Material provided:
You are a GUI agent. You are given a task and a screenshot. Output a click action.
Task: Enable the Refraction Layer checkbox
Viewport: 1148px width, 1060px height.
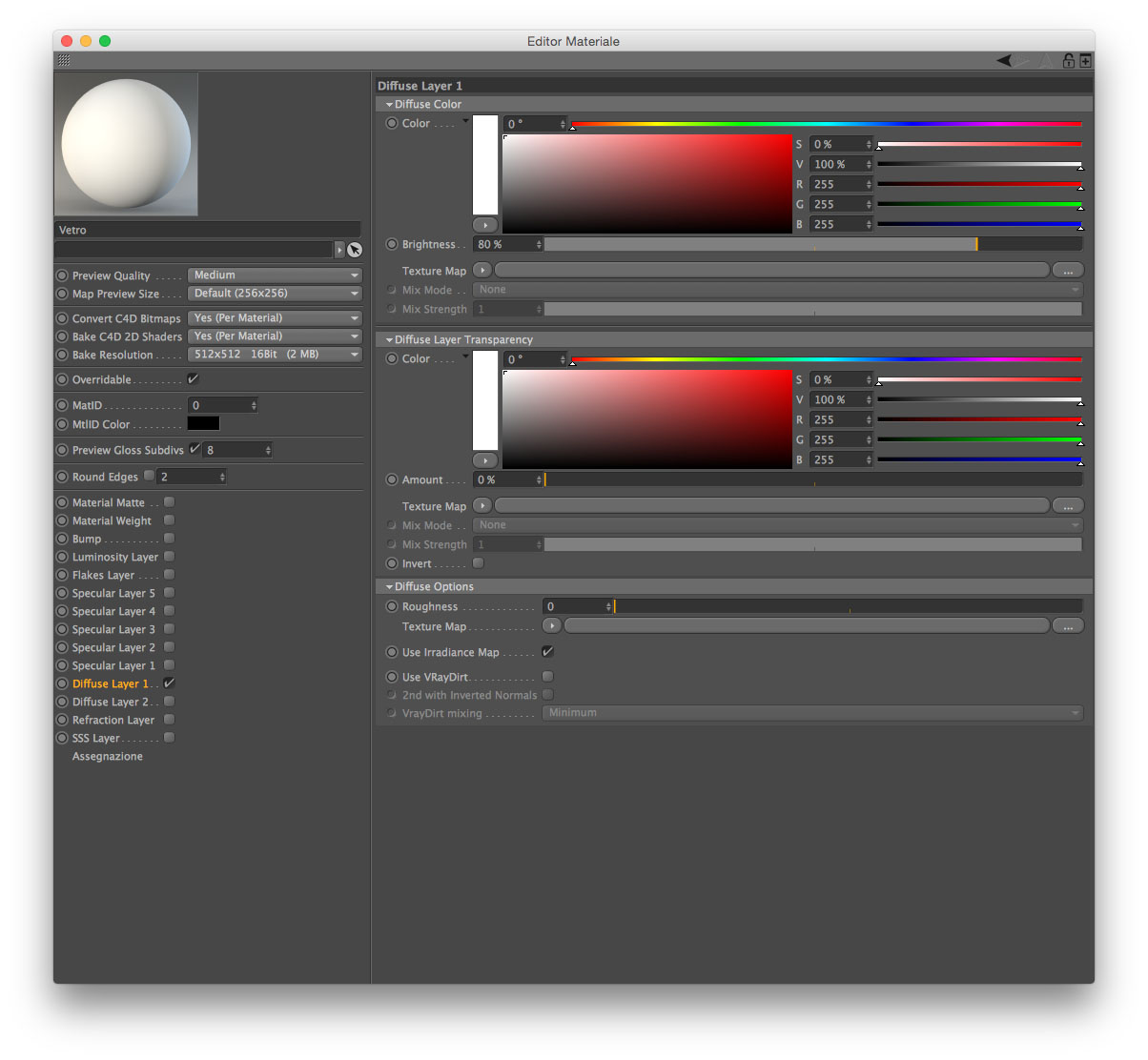[169, 720]
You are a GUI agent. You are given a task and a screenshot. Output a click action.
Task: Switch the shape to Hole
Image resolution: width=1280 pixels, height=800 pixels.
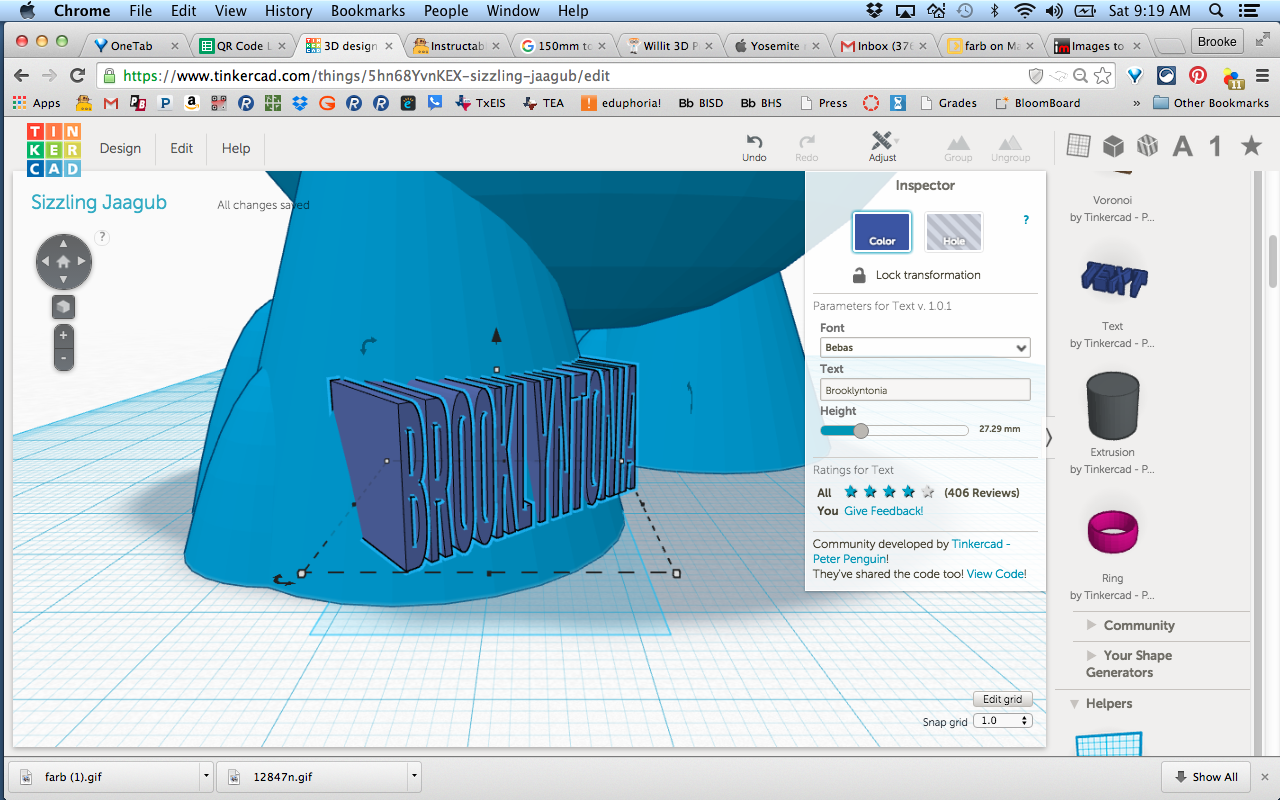point(953,232)
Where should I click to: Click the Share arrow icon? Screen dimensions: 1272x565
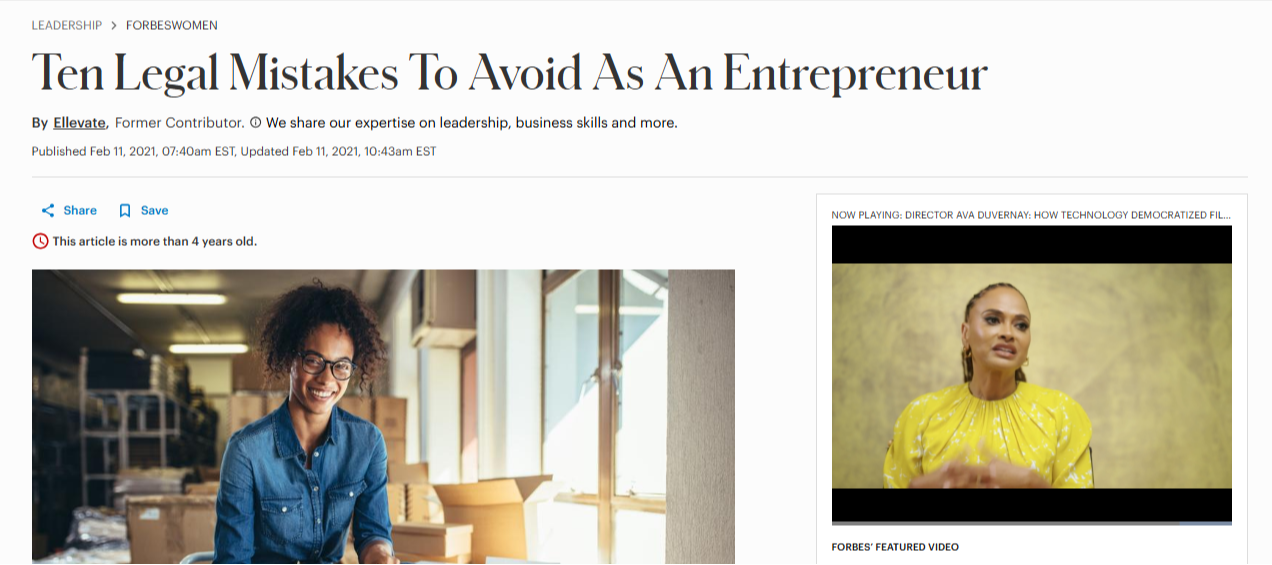pos(48,211)
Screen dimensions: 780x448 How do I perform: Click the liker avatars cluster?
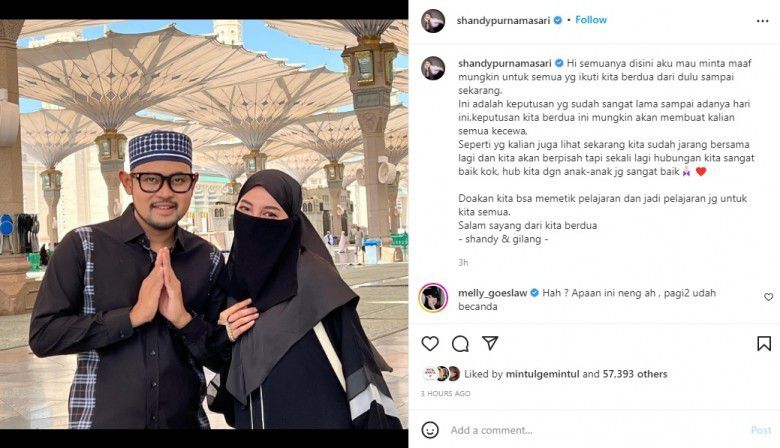441,373
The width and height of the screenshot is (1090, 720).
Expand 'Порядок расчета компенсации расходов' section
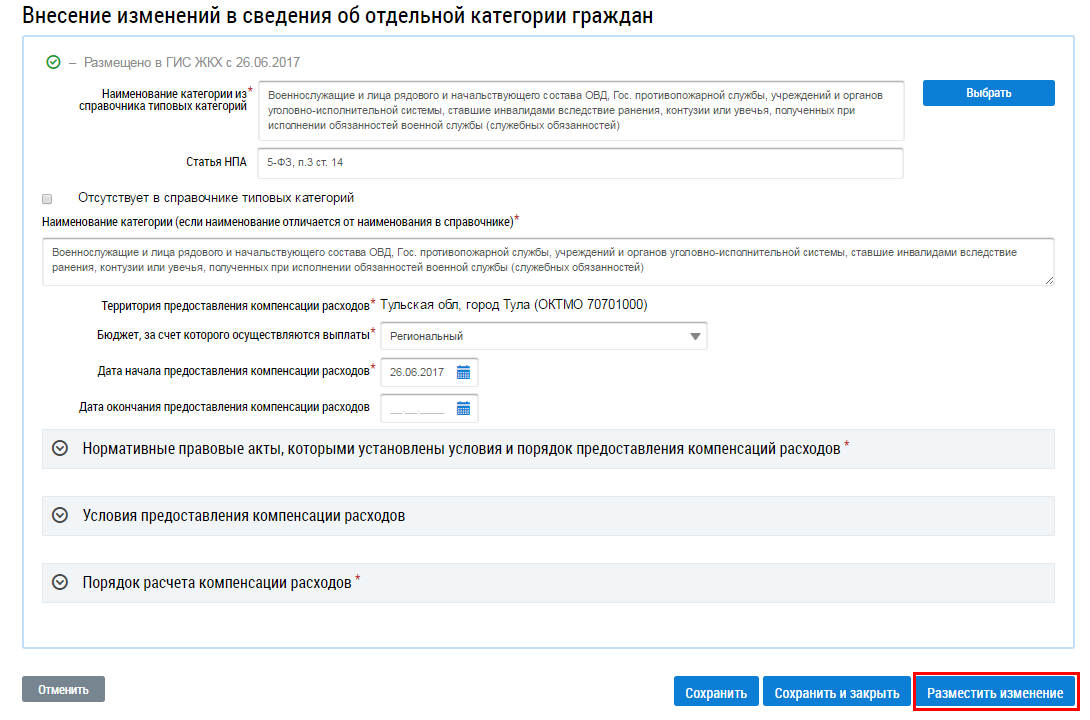60,582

Assignment: From the line containing "The width and" down to the last line of the records above, repeat every line exactly and nothing else, dropping any pictures.

Completed task:
The width and height of the screenshot is (1090, 720).
Expand 'Порядок расчета компенсации расходов' section
60,582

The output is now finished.